As you can see by looking at the blue and pink lines, before both crashes there was a sharp run-up in the value of the Dow. But the data shows that the pre-crash bubble is much bigger now than it was prior to the Great Depression. While the Dow increased about 2.5x during the priod 21 years before the crash of 1929-1930, it increased over 6X from 1988 to 2008.

In 1929, with Black Friday, the Dow began to deflate and it hit a bottom in 1932. By that point, the Dow was down almost 75% from its peak a few years earlier. Today, the Dow has fallen about 42% from its high of 13,850. As the chart shows, if this economic downturn is not over and comes close to approaching the early severity of the Great Depression, then the Dow is not done falling. It's important to note that the largest damange to the market happened at the beginning of the Depression. While economic problems continue until the beginning of World War II, the stock market began to recover from its lows in 1936. What does that mean? It means that even if our current downturn doesn't last as long as the Depression, it could be as deep for a concentrated period of time, and during that time cause further equity losses.

I don't usually use Wikipedia as a source but I came across this entry on the Great Depression and thought it appropriate. You can decide if there are parallels to today:

The Great Depression was not a sudden total collapse. The stock market turned upward in early 1930, returning to early 1929 levels by April, though still almost 30 percent below the peak of September 1929.[6] Together, government and business actually spent more in the first half of 1930 than in the corresponding period of the previous year.
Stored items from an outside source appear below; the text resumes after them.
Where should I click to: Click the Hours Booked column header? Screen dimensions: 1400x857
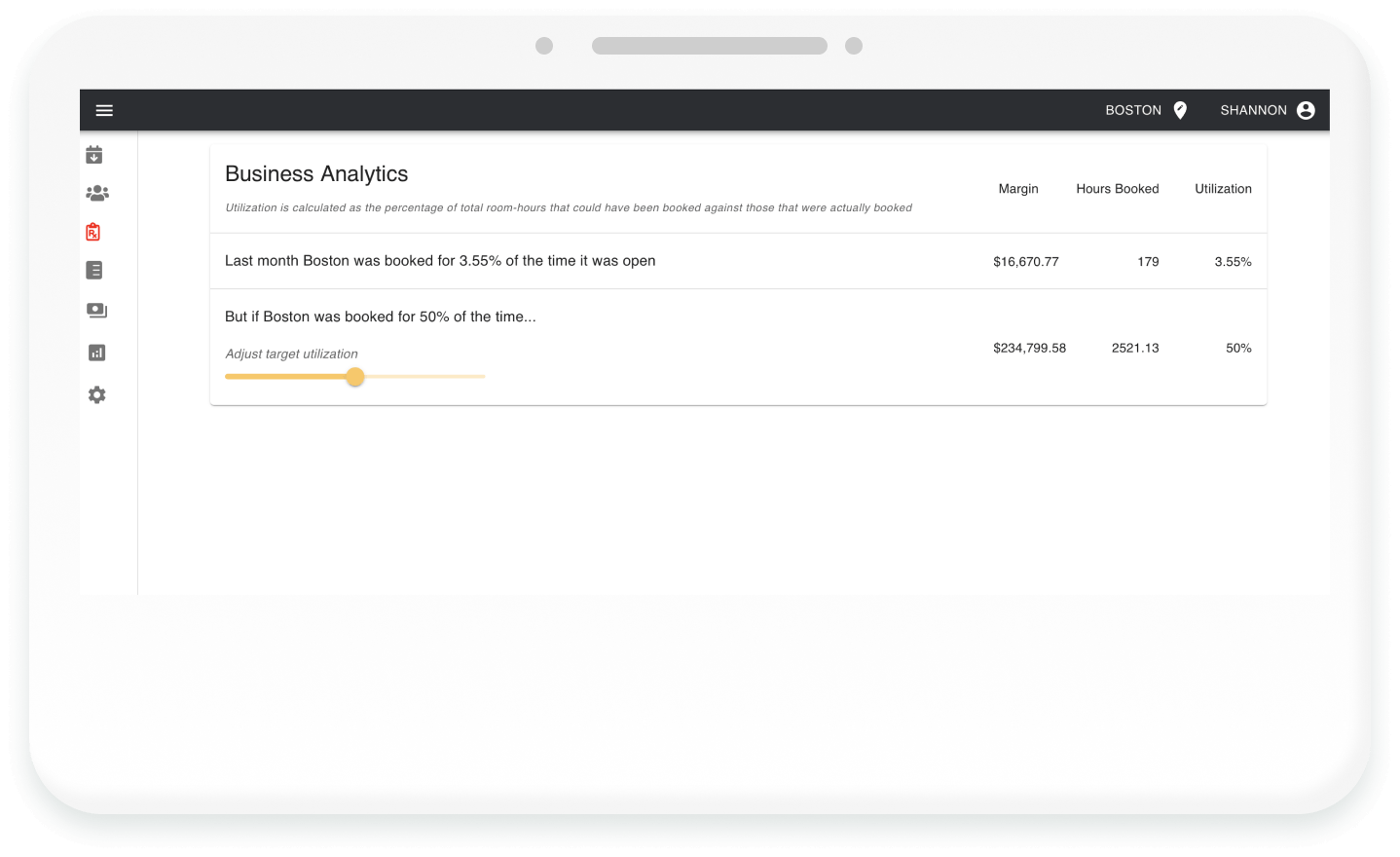point(1117,189)
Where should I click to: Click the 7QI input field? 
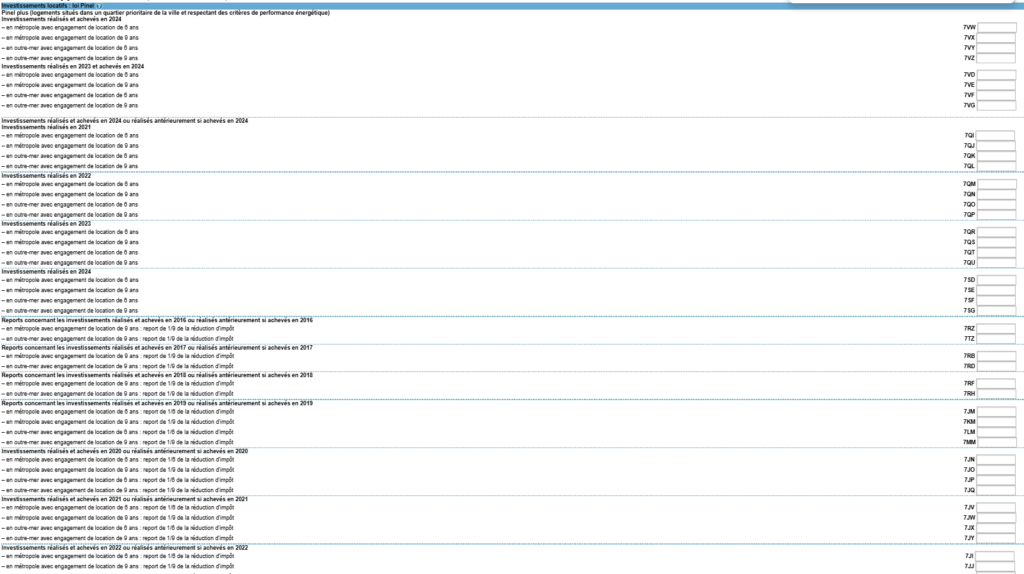coord(996,136)
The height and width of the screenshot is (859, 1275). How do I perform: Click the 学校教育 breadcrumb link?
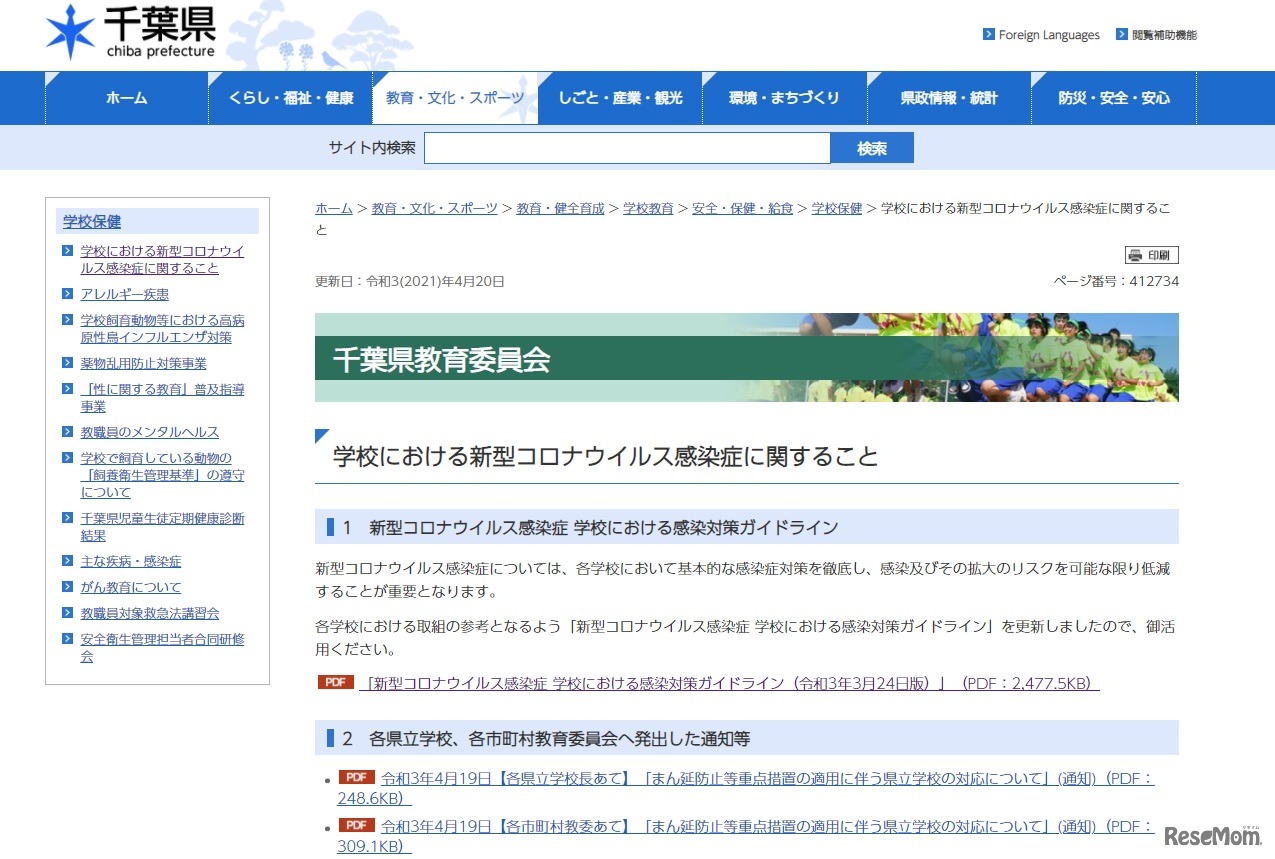(648, 208)
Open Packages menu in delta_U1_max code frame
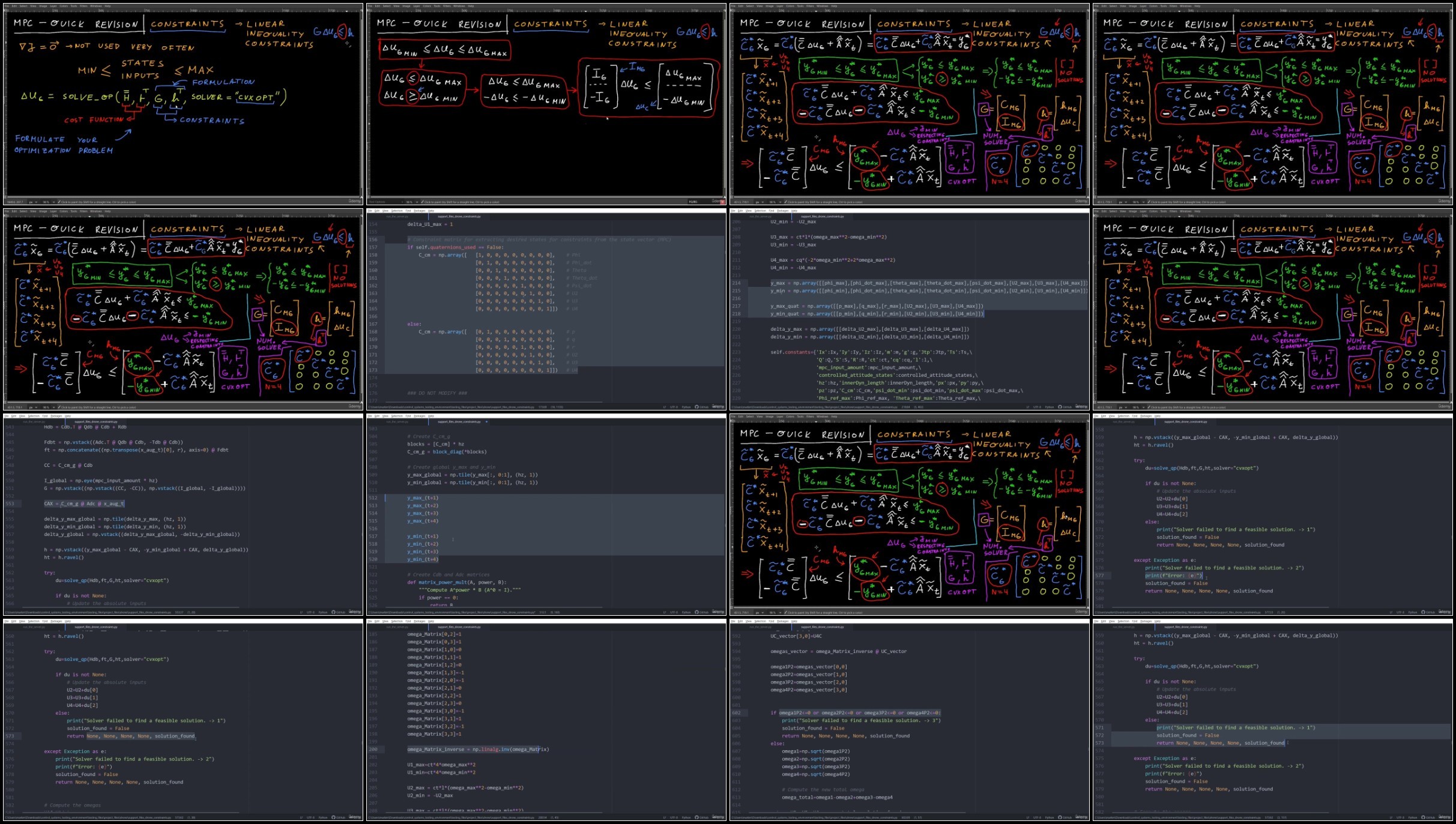Image resolution: width=1456 pixels, height=824 pixels. coord(420,211)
But consumers, many of whom had suffered severe losses in the stock market the previous year, cut back their expenditures by ten percent, and a severe drought ravaged the agricultural heartland of the USA beginning in the northern summer of 1930.

In early 1930, credit was ample and available at low rates, but people were reluctant to add new debt by borrowing. By May 1930, auto sales had declined to below the levels of 1928. Prices in general began to decline, but wages held steady in 1930, then began to drop in 1931. Conditions were worst in farming areas, where commodity prices plunged, and in mining and logging areas, where unemployment was high and there were few other jobs. The decline in the American economy was the factor that pulled down most other countries at first, then internal weaknesses or strengths in each country made conditions worse or better. Frantic attempts to shore up the economies of individual nations through protectionist policies, such as the 1930 U.S. Smoot-Hawley Tariff Act and retaliatory tariffs in other countries, exacerbated the collapse in global trade. By late in 1930, a steady decline set in which reached bottom by March 1933.

The quote doesn't touch on the obvious parallels in the banking system. Although there haven't been as many bank failures, the magnitude of the financial failures today are enormous - Bear, Lehman, Fannie, Freddie, Wachovia, Washington Mutual, Countrywide, National Citi, AIG. I realize not all of these were failures but many of the banks listed were purchased at firesale prices to prevent a failure.

The question to ask yourself about this recession is whether you think it's like the relatively mild downturns of 2001-2002, and 1991-1992 and even 1980 or is it really the worst economic downturn since the Great Depression? Because if you believe the latter, then that blue line has further to fall.